Table 1.
Repeat sequence family | Fraction of genome (%) | Typical unit (encoded proteins) | Typical length kb | Ref. (Accession nos†) |
---|---|---|---|---|
LINEs | 21 | P□□A/T | 6–8* | [14–16] |
Long interspersed elements(e.g. LINE1) | (17·4) | (reverse transcriptase and endonuclease) | (M22333) | |
SINEs | 13·6 | PA/T | 0·1–0·3 | [17,18] |
Short interspersed elements (e.g. Alu) | (10·7) | (non-protein coding) | (L35531) | |
LTRs | 8·6 | ⇒□□□⇒ | 1·5–11 | [3,7,9,19,69] |
Long-terminal repeats(e.g. HERV class I +II + III, MaLR III) | (4·8, 3·8) | (reverse transcriptase, protease, RNAse H and integrase) | (AY208136, M14123, AF020092, U07856) | |
DNA transposons | 3·0 | ⇒□□⇐ | 0·08–3·0 | [17] |
(e.g.

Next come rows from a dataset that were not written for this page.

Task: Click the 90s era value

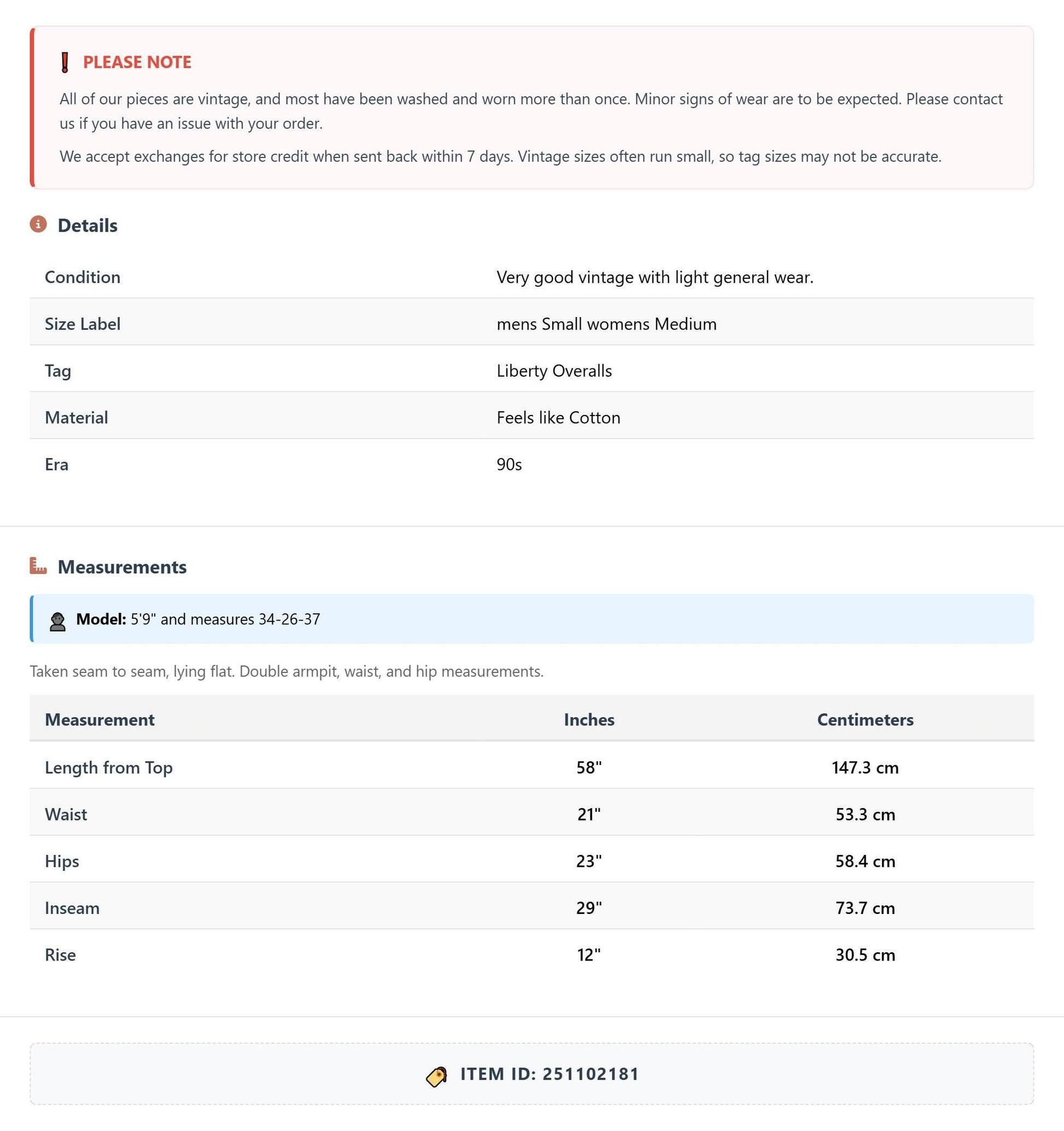Action: (x=509, y=464)
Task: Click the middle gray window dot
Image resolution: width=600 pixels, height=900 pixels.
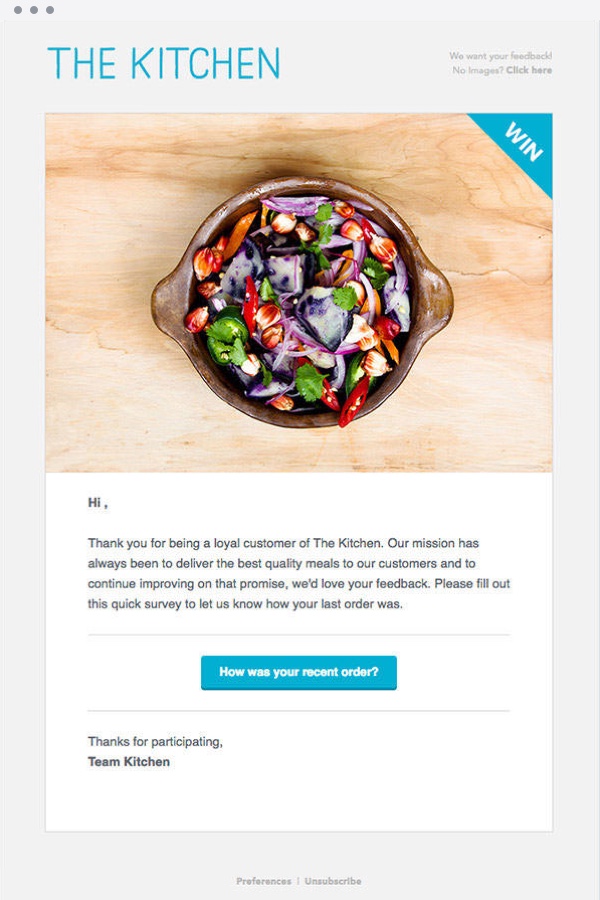Action: click(x=34, y=10)
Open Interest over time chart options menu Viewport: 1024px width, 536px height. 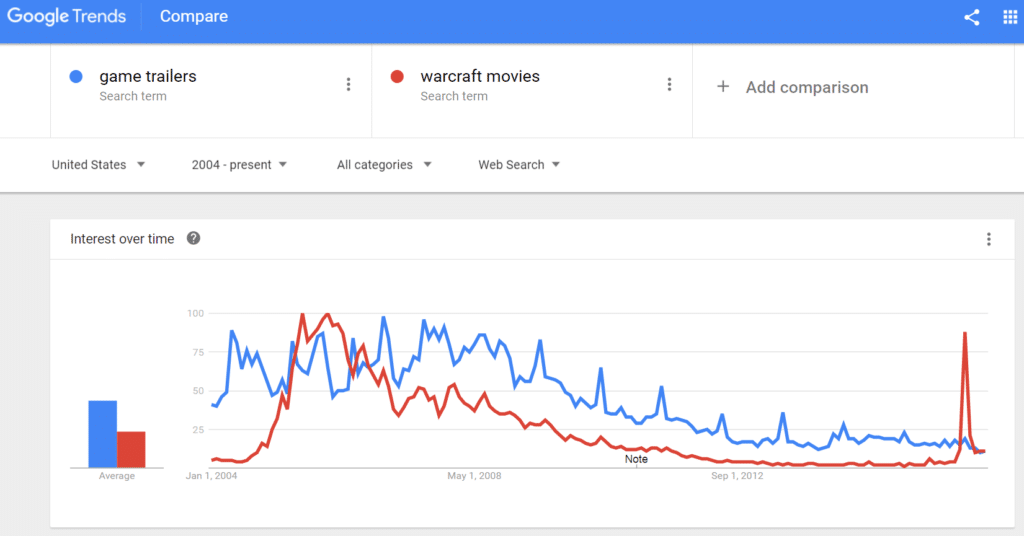tap(989, 239)
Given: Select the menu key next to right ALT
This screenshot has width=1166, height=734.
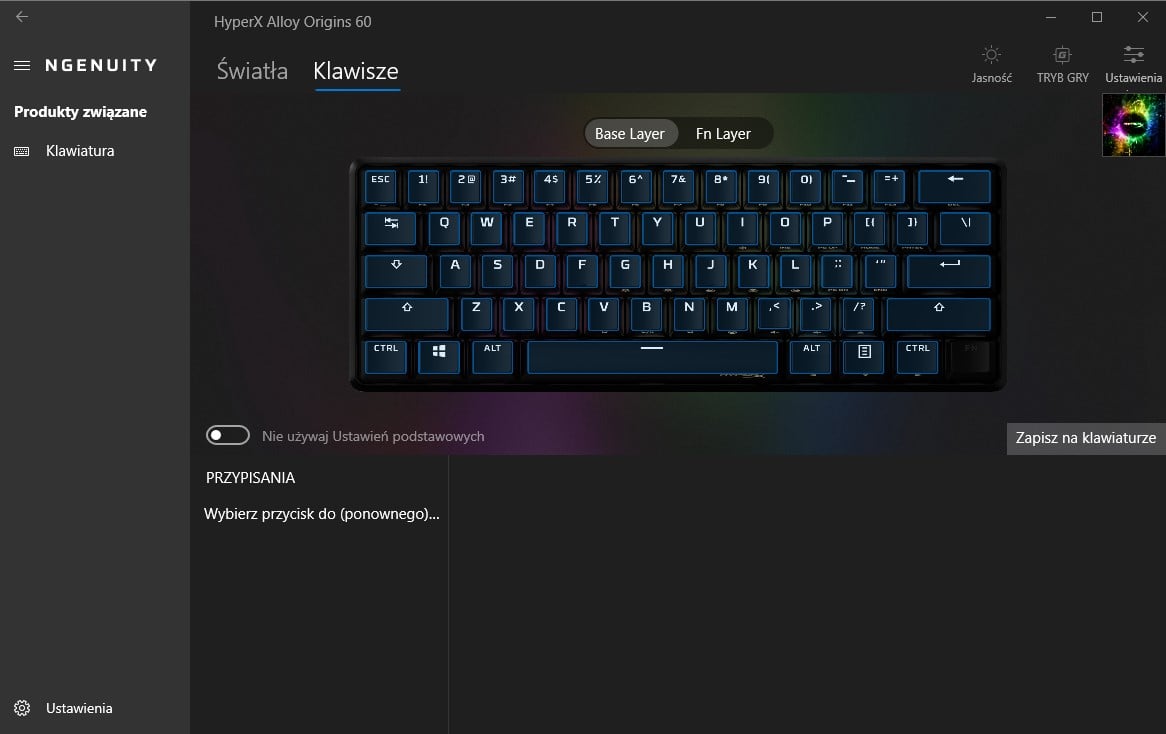Looking at the screenshot, I should pyautogui.click(x=864, y=357).
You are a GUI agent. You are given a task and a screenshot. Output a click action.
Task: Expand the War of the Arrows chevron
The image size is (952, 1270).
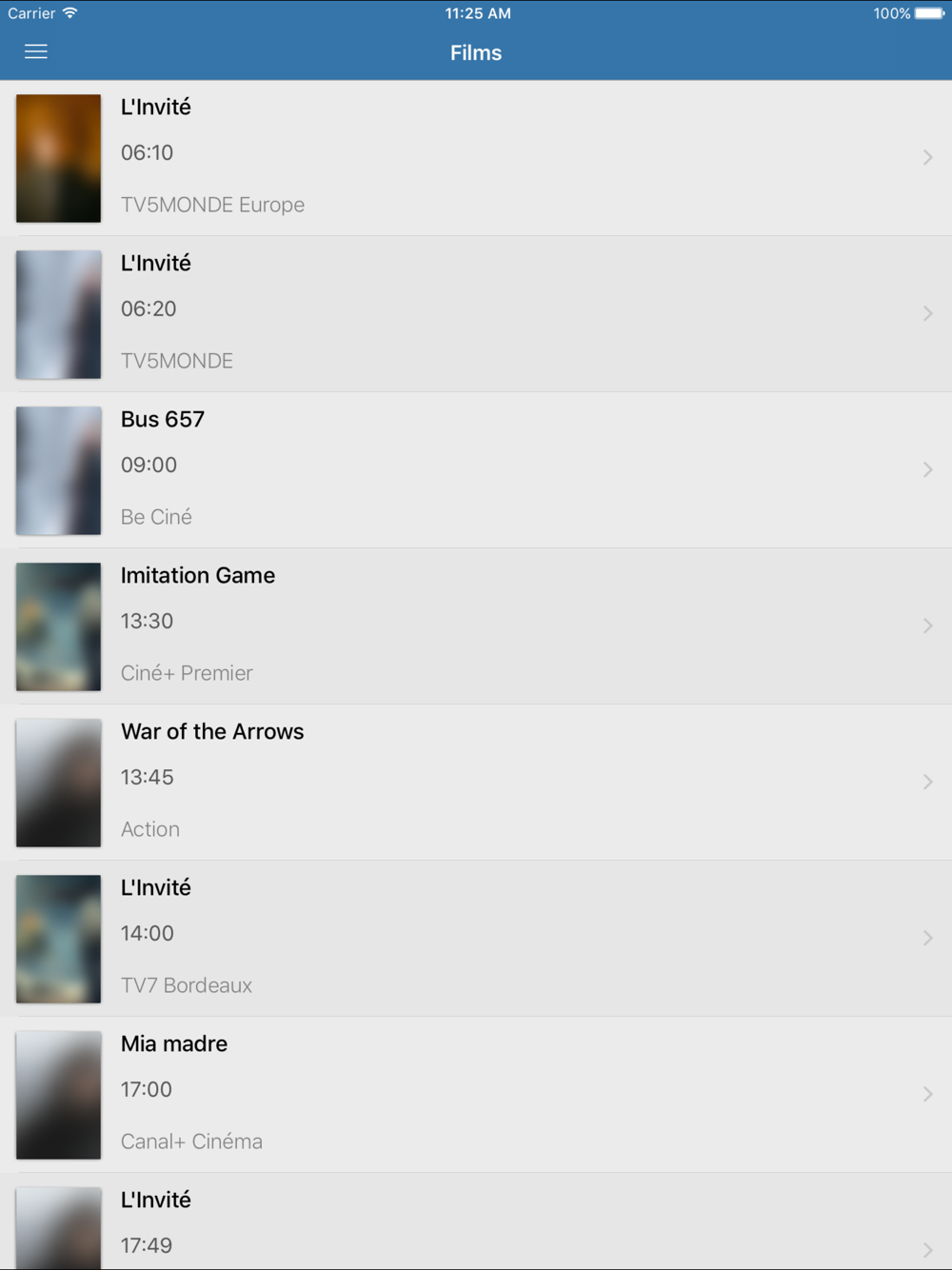[x=927, y=782]
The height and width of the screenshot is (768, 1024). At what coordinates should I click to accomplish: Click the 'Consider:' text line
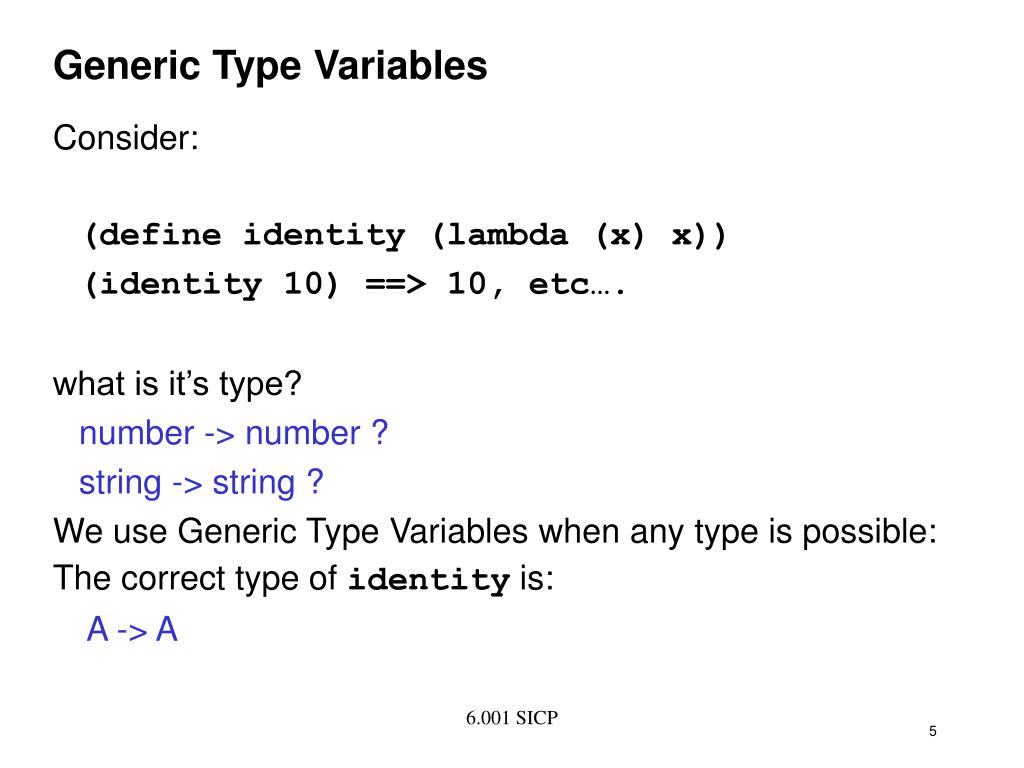pos(126,138)
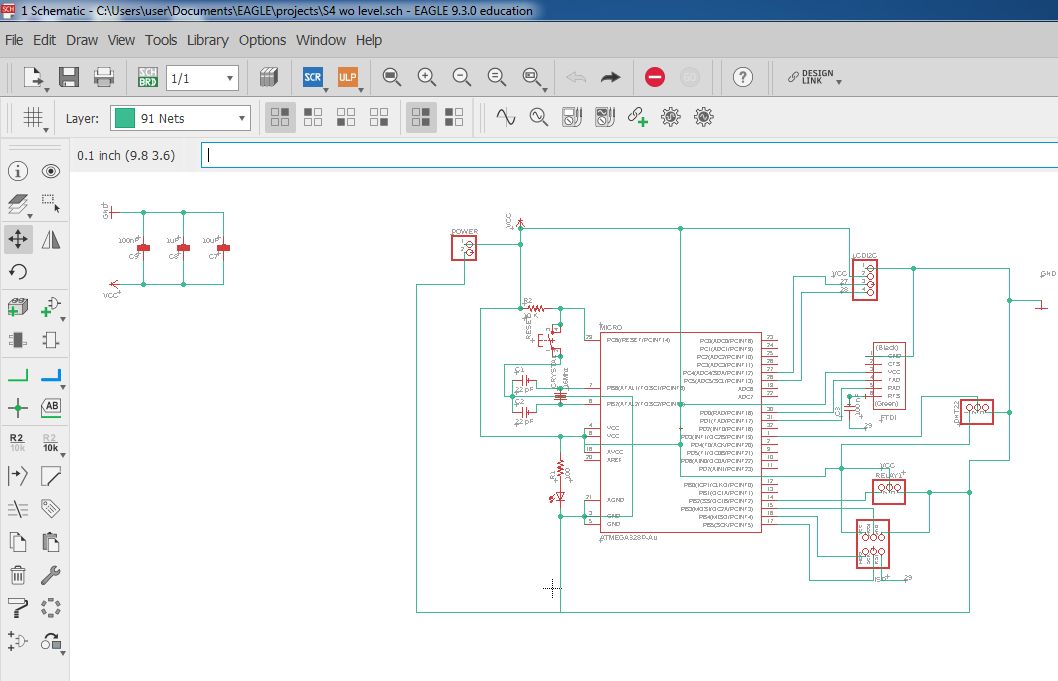Choose the Delete trash can tool

(17, 574)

MER-1 Charlie) | (1·4) | (transposonase) | (L13659) | |
Unclassified | 0·15 | |||
Total | Circa 46·4% |
Further details of human repeat sequences can be found at http://www.girinst.org/Repbase_Update.html. Note HERV are contained within the repeat sequence LTRs.
Reverse transcription having primed at the 3′ end often fails to proceed to the 5′ end. so many LINEs are shorter than 1kb. SINEs share a common 3′ sequence for reverse transcription so active SINEs can exploit a LINE reverse transcriptase. SINEs and LINEs may also show short flanking repeat sequences (e.g. 5′TTAAAA/3′AATTTT) which act as signal sequences for integration [17–20]. Code; ⇒: Repeat sequence, Ρ: RNA polymerase promoter (LINE RNA pol II, SINE RNA pol III), A/T: polyA/polyT sequences, □□: open reading frame (ORF).